> **Work task**: Wherever the string "step" appears in the entries below, return the line that holds it.

============

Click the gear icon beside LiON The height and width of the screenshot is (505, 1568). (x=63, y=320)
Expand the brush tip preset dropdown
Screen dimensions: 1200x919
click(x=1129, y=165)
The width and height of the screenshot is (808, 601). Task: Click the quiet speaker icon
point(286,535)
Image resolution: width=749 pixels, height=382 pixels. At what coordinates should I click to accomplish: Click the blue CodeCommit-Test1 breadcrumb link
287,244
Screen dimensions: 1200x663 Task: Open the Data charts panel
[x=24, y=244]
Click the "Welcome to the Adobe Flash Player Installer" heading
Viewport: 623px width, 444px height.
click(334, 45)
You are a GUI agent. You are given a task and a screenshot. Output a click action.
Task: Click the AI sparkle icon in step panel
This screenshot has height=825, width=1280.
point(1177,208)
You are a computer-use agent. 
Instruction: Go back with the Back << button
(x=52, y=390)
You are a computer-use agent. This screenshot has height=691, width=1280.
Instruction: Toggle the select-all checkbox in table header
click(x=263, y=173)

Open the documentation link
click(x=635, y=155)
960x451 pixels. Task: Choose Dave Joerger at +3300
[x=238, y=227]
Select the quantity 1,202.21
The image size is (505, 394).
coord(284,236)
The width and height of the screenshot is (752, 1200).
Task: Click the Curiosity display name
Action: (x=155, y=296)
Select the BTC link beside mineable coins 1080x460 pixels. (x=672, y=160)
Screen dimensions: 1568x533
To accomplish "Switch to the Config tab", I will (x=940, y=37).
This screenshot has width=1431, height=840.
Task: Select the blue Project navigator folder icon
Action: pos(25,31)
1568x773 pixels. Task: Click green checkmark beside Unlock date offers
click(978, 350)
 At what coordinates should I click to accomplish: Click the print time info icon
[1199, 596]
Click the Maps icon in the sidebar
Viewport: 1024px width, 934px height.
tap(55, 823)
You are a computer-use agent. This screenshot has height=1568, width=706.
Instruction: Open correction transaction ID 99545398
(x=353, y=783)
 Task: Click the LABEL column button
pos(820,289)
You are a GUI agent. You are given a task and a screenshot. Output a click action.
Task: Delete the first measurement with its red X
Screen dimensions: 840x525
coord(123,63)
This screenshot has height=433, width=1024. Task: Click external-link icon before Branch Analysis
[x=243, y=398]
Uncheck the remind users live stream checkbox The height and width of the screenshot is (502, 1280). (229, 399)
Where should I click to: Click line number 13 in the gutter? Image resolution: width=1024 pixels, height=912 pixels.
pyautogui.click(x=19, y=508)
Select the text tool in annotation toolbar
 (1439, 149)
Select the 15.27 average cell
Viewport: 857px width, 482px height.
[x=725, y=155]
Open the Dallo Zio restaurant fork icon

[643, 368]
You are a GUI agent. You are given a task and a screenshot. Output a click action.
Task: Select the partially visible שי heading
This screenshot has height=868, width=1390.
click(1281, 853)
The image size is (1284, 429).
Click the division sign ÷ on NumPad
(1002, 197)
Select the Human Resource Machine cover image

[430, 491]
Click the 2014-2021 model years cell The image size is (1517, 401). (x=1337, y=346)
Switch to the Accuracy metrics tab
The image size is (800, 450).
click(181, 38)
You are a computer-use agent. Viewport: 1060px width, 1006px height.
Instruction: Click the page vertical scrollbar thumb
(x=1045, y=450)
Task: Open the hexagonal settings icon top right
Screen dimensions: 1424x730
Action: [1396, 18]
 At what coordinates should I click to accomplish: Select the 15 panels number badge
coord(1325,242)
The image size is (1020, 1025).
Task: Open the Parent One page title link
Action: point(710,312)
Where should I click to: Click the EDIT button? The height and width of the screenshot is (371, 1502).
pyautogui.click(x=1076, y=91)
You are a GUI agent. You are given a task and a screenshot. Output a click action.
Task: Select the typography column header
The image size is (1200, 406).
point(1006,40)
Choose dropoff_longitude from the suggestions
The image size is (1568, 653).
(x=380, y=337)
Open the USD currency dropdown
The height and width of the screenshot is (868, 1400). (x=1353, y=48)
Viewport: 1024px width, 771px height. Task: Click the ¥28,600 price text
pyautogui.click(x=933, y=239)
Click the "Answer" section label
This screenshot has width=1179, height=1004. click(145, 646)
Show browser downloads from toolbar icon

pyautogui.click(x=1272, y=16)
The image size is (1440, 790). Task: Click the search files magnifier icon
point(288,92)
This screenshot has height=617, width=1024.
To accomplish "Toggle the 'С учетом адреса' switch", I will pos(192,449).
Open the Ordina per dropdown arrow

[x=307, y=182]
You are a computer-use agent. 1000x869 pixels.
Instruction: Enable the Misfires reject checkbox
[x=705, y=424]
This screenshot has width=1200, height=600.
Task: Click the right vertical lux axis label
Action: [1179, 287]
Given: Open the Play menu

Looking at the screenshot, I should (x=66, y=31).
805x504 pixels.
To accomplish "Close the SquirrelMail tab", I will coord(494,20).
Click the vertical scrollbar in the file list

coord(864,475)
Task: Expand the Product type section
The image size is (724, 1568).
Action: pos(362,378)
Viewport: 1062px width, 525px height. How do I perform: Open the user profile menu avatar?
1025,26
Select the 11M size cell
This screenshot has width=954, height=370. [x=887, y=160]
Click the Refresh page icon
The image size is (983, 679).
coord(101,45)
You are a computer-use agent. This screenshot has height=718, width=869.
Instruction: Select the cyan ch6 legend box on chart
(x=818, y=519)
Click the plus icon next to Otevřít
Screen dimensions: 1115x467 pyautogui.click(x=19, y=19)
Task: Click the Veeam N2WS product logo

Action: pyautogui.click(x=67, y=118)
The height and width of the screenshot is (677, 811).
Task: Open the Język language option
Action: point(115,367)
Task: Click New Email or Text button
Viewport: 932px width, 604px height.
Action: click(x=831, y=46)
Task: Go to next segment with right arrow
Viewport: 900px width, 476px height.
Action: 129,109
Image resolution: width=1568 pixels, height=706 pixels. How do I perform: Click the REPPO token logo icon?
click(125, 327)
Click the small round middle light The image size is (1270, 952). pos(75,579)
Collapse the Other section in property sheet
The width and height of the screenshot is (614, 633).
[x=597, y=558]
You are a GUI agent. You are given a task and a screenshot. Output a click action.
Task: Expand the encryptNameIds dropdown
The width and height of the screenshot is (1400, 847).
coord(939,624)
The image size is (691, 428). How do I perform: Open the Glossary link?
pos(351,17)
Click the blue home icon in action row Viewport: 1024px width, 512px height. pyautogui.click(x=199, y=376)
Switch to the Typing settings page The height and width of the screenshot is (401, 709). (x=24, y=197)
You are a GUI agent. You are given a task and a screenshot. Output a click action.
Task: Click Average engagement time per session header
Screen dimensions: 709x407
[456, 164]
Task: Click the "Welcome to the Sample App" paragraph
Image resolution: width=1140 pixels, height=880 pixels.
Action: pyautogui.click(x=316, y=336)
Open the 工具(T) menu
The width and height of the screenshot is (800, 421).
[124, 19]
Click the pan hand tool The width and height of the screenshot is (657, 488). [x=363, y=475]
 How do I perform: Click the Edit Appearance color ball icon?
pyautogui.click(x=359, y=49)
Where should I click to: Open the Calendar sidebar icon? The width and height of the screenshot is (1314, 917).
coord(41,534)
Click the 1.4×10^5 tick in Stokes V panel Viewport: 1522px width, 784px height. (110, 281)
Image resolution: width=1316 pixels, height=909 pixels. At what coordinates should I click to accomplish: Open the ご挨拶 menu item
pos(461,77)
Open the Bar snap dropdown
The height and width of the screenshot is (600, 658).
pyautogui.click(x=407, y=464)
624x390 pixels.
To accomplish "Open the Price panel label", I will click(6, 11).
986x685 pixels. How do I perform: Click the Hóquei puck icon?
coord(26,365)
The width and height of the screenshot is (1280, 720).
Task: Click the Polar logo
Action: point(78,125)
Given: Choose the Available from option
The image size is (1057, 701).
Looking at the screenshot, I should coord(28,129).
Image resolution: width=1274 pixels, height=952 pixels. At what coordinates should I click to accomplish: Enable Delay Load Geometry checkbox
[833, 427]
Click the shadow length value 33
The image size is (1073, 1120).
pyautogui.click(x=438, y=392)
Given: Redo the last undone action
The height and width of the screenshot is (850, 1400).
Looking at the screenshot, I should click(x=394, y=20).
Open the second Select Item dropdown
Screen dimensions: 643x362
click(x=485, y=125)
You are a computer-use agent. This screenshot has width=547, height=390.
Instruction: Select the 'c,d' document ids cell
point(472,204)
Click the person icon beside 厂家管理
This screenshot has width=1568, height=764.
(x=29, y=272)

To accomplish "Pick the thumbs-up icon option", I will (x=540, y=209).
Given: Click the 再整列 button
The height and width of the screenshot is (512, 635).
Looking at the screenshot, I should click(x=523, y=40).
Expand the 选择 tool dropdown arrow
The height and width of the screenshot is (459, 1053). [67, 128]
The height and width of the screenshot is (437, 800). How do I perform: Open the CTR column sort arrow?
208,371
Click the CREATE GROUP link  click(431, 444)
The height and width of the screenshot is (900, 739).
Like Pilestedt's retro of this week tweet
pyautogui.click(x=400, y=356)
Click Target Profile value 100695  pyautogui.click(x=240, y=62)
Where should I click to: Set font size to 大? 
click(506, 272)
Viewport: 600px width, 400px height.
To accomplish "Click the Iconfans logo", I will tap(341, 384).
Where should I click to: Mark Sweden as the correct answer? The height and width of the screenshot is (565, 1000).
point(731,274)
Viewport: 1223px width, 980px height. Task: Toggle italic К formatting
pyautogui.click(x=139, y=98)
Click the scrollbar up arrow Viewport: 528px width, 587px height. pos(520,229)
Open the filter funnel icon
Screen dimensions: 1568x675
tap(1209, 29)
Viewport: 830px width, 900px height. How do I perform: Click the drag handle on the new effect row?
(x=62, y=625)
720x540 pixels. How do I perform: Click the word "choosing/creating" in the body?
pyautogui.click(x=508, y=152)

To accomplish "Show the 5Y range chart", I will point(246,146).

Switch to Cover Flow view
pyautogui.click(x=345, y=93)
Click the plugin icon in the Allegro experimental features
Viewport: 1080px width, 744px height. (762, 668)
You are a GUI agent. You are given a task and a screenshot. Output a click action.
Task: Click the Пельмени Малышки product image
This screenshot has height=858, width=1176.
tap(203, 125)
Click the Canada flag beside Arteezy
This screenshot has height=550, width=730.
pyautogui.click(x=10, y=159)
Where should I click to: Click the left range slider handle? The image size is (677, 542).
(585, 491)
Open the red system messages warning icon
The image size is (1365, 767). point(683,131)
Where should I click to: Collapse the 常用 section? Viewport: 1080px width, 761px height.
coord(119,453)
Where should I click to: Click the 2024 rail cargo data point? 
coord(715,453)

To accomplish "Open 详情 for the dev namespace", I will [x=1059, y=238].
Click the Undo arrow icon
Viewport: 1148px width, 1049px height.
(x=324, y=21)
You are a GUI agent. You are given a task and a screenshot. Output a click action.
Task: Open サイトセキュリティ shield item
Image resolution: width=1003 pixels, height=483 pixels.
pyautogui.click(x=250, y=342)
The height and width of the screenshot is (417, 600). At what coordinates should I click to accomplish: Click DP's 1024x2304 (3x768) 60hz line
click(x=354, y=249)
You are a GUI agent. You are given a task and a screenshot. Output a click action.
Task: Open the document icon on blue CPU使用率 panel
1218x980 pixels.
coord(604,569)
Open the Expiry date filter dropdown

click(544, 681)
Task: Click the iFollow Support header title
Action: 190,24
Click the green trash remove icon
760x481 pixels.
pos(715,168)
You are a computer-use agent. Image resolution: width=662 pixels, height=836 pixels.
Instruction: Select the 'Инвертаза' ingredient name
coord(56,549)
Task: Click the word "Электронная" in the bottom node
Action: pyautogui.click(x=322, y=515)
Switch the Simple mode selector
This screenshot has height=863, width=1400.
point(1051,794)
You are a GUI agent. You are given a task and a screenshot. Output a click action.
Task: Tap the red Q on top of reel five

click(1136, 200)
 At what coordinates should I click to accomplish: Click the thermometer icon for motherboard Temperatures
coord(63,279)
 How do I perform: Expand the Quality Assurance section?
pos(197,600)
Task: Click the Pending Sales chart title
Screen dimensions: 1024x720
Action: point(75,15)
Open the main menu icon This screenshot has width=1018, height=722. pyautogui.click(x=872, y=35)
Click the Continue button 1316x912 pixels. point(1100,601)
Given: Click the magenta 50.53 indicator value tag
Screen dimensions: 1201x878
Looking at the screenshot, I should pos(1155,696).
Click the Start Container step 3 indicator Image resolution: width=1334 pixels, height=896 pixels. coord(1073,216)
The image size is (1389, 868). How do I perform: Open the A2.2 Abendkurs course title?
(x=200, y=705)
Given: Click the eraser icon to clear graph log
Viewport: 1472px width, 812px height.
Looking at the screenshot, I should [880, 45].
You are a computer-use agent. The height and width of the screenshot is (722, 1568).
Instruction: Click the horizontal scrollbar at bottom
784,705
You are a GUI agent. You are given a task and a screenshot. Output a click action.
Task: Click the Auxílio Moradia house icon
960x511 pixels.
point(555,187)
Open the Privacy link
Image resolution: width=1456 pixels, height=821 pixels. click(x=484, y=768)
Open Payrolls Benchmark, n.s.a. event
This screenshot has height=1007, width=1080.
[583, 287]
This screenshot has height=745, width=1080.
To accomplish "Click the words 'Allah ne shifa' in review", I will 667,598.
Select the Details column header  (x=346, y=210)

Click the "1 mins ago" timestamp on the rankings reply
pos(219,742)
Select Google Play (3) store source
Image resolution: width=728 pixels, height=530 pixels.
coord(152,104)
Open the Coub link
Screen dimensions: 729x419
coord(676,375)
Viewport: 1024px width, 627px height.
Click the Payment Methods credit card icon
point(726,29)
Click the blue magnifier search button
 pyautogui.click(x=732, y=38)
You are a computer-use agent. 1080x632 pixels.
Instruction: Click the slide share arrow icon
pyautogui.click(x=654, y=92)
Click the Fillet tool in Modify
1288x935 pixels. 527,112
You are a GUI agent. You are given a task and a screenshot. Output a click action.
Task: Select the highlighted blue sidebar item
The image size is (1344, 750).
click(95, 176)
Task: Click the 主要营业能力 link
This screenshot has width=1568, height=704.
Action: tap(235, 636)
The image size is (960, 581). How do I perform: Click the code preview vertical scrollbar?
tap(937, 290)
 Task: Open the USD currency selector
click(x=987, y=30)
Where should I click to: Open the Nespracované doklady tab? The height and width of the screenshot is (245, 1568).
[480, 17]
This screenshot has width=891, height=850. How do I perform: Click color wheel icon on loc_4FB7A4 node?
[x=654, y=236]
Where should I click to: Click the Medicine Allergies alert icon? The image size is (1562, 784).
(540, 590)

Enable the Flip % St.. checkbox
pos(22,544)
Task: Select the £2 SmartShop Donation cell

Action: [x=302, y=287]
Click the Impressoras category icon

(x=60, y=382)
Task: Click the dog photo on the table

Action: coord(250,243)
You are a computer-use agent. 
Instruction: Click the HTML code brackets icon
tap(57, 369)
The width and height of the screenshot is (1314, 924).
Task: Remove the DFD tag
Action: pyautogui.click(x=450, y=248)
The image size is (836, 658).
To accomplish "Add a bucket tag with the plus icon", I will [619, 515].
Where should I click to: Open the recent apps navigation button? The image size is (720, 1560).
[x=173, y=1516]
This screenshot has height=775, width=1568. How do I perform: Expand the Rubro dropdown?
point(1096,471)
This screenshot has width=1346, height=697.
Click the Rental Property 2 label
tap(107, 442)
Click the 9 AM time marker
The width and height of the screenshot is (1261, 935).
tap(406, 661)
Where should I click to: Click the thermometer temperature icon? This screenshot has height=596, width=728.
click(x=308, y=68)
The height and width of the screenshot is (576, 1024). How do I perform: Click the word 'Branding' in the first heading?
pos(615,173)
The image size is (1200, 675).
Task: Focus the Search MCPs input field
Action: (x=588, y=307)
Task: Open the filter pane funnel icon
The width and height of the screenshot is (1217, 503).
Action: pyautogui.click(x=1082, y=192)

============

> **Exercise response**:
Task: Click the AI sparkle icon in step panel
Click the Start Container step 3 indicator Image resolution: width=1334 pixels, height=896 pixels. coord(1073,216)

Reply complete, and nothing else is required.